▸ AIM OF THE TASK:
Answer these questions from the passage on NASH drug candidates:
(a) In which patients was emricasan found to improve liver enzymes?
(b) At what time point did the phase 2 study find that selonsertib reduced liver fibrosis?
(c) For what infection were CCR2/5 inhibitors originally developed?

▸ SELECTED EXTRACT:
+--

Pancaspase Inhibitor  Inhibiting apoptosis with the pancaspase inhibitor emricasan (IDN-6556 or PF-03491390, Conatus Pharmaceuticals) was found to improve liver enzymes in patients with hepatitis C virus infection.43 Because apoptosis is an important part of NASH, multiple studies of emricasan are currently underway in patients with the spectrum of NASH, including decompensated cirrhosis.

Apoptosis Signal-Regulating Kinase 1 Inhibitor  Apoptosis signal-regulating kinase 1 (ASK1) plays a central role in sensing oxidant stress and activating stress pathways that are mediated through the phosphorylation of key signaling kinases p38 and c-Jun N-terminal kinase. Selonsertib, an orally available inhibitor of ASK1, was found in a phase 2 study to reduce liver fibrosis at a relatively early 6-month time point.44 This drug is now being evaluated as a single agent in two phase 3 studies, one in patients with stage 3 fibrosis and the other in patients with established but well-compensated cirrhosis. Studies have also been initiated using selonsertib in combination with a FXR ligand and an ACC inhibitor to determine if there are synergistic benefits of treating multiple targets with these drugs.

Chemokine Receptor 2 and 5 Inhibitors  Inhibitors of the C-C motif chemokine receptors 2 and 5 (CCR2/5) were developed as potential treatments for HIV infection, and studies in this patient population demonstrated potential benefits on liver markers. CCR2 and 5 mediate key aspects of the inflammatory signaling in the liver, and receptor inhibition revealed benefits in mouse models of NASH. A clinical trial of the CCR2/5 inhibitor cenicriviroc (Allergan) demonstrated no significant improvement in NASH, but it did appear to improve fibrosis in some patients.45 Based on these results, the drug is now being further evaluated in a large phase 3 trial.

+--

▸ EXTRACTED RECORDS:

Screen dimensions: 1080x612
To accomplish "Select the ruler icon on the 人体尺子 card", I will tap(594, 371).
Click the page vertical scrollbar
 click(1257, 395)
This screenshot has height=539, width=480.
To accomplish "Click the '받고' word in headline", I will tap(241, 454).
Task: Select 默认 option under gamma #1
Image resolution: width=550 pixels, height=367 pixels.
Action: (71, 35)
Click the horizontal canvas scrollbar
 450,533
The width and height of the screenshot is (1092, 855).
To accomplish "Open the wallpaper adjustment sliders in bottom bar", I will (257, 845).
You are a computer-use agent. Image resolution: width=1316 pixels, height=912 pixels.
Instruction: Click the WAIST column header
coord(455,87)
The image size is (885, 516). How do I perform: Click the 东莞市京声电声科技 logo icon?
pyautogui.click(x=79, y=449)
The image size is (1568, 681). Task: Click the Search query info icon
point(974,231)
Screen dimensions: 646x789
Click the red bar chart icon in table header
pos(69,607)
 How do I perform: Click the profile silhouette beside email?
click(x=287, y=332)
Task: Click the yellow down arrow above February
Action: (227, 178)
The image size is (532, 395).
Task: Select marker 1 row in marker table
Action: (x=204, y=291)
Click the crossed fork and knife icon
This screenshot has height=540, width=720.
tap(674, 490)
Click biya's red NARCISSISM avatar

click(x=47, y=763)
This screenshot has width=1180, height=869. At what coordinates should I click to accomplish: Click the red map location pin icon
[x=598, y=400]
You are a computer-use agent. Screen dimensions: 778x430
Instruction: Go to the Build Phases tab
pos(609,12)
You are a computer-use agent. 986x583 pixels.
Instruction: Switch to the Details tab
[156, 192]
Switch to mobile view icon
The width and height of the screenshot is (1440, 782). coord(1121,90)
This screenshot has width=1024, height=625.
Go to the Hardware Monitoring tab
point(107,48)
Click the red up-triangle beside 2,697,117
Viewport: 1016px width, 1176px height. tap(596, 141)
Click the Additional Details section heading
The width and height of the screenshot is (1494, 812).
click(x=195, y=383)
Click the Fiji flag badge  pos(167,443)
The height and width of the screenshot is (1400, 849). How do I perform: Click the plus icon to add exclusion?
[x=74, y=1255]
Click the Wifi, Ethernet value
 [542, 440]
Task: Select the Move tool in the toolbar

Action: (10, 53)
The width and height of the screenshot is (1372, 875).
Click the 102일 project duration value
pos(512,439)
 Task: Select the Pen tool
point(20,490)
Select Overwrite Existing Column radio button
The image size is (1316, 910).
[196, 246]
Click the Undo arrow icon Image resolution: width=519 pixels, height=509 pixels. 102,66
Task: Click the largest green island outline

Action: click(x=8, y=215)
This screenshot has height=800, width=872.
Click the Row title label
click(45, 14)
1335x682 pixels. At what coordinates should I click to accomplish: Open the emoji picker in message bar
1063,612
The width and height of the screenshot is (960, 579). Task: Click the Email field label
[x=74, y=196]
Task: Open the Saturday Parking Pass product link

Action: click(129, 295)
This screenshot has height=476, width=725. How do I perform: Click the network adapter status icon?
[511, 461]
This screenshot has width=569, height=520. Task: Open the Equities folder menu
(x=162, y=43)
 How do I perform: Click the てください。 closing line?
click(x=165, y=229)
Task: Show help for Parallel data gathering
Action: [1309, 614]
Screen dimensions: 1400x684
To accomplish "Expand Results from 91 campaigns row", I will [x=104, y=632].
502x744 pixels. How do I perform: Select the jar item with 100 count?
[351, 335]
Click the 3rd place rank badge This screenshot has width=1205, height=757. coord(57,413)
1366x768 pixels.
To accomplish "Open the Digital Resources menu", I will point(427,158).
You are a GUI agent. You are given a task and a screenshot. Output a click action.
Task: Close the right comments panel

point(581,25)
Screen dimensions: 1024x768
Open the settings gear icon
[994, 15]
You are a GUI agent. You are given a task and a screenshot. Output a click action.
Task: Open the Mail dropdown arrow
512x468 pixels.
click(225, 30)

+--

▸ TASK ANSWER:
(a) Patients with hepatitis C virus infection.
(b) At 6 months.
(c) HIV infection.